ENTRIES PROVIDED: Begin

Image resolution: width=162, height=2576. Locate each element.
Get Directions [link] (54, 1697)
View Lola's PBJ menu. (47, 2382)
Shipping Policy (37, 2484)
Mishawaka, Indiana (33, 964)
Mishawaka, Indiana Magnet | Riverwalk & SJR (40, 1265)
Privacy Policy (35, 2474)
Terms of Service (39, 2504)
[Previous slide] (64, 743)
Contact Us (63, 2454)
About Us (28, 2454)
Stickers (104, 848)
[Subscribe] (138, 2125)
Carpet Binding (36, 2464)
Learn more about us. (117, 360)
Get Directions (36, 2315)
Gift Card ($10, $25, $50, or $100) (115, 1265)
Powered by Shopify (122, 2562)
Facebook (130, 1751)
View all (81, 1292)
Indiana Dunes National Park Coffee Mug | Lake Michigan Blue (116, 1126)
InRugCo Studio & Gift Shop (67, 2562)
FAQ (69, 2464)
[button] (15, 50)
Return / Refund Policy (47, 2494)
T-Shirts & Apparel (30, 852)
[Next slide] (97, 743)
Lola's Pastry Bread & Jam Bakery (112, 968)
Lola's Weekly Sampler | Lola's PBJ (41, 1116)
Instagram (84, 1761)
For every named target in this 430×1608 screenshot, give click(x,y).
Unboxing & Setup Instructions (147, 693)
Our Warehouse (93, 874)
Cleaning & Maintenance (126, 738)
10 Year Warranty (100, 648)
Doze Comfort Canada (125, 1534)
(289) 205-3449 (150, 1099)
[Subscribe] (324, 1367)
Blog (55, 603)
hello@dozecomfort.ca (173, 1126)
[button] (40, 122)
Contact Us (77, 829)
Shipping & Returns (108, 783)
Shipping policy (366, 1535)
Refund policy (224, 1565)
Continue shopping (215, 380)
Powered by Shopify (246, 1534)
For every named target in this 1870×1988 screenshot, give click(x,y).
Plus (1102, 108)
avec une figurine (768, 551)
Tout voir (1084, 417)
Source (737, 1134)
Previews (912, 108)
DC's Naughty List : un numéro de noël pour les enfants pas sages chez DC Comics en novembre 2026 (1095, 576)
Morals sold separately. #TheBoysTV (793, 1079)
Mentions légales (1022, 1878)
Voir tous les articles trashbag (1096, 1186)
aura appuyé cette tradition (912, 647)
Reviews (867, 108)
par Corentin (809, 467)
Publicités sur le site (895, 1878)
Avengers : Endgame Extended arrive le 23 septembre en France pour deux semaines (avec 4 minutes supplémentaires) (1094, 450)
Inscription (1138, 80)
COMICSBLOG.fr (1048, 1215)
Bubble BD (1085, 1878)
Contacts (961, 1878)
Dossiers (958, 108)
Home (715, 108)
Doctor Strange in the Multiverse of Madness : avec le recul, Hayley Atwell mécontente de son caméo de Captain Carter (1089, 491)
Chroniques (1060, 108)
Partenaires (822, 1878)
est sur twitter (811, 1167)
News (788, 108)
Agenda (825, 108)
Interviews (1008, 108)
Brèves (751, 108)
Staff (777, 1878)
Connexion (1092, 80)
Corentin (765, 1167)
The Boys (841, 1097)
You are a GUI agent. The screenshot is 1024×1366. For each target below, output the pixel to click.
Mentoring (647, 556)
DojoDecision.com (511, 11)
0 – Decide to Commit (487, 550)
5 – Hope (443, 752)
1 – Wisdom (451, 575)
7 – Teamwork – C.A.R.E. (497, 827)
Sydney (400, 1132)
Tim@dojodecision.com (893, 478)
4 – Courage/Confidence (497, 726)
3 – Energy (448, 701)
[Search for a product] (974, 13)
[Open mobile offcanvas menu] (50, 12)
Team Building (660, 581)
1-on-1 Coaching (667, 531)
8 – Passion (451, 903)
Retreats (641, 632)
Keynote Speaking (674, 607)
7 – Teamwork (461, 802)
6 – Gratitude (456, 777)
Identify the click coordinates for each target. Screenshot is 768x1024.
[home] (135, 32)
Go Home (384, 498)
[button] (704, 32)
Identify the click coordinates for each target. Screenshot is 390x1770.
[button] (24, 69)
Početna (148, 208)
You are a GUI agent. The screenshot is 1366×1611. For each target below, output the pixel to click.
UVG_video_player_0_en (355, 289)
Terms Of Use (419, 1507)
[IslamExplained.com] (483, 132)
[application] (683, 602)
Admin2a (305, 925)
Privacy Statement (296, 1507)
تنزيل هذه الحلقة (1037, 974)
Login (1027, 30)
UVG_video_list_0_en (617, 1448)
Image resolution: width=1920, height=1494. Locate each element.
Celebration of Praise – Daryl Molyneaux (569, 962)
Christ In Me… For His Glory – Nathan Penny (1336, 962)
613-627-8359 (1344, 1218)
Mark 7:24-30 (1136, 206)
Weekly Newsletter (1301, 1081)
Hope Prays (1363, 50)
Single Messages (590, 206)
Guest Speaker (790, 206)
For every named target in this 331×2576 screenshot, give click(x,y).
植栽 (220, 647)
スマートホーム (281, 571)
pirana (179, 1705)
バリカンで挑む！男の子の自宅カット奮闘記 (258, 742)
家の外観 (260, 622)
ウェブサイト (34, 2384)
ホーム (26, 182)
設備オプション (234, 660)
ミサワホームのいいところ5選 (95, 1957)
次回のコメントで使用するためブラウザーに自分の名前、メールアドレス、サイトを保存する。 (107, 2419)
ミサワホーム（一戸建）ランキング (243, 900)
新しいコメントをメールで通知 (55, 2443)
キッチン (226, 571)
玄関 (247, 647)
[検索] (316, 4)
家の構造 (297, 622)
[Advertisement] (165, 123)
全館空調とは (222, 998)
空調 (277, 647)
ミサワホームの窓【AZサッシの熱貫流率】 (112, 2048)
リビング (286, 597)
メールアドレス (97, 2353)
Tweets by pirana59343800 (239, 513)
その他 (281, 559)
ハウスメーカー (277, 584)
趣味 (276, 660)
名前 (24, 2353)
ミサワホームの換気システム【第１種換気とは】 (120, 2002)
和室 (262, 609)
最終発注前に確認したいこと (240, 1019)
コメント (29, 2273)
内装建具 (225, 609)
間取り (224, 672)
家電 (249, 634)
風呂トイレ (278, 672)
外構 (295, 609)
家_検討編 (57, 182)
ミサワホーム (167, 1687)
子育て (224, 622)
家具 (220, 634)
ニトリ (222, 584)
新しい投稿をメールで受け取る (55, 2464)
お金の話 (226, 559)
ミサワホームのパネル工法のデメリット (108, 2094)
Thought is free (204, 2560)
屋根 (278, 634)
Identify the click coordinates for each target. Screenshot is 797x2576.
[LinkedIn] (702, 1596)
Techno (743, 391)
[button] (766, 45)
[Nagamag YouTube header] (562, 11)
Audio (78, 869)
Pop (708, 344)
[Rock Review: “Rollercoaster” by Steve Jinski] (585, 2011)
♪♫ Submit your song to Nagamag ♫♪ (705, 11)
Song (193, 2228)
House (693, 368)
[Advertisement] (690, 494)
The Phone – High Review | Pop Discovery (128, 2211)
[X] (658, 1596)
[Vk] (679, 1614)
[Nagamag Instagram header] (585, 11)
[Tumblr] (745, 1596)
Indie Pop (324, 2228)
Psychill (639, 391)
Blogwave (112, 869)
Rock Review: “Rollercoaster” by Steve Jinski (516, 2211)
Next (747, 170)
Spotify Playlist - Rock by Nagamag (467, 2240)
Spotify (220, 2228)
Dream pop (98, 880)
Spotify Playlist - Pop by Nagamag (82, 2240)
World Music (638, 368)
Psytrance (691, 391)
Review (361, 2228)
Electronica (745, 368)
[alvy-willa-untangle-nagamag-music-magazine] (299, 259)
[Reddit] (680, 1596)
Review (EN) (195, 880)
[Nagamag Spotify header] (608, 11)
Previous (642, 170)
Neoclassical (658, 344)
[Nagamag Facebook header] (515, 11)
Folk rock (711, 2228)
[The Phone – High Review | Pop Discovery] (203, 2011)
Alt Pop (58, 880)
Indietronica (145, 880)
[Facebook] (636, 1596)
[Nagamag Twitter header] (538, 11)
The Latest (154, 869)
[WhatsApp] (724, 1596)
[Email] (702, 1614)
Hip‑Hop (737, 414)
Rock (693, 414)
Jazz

ENTRIES PROVIDED: End

**WORK INSTRUCTION:**
What lines in the material above hold the word "button"? Pull them out.

**COMPLETED EXERCISE:**
[button] (15, 50)
[button] (40, 122)
[button] (704, 32)
[button] (24, 69)
[button] (766, 45)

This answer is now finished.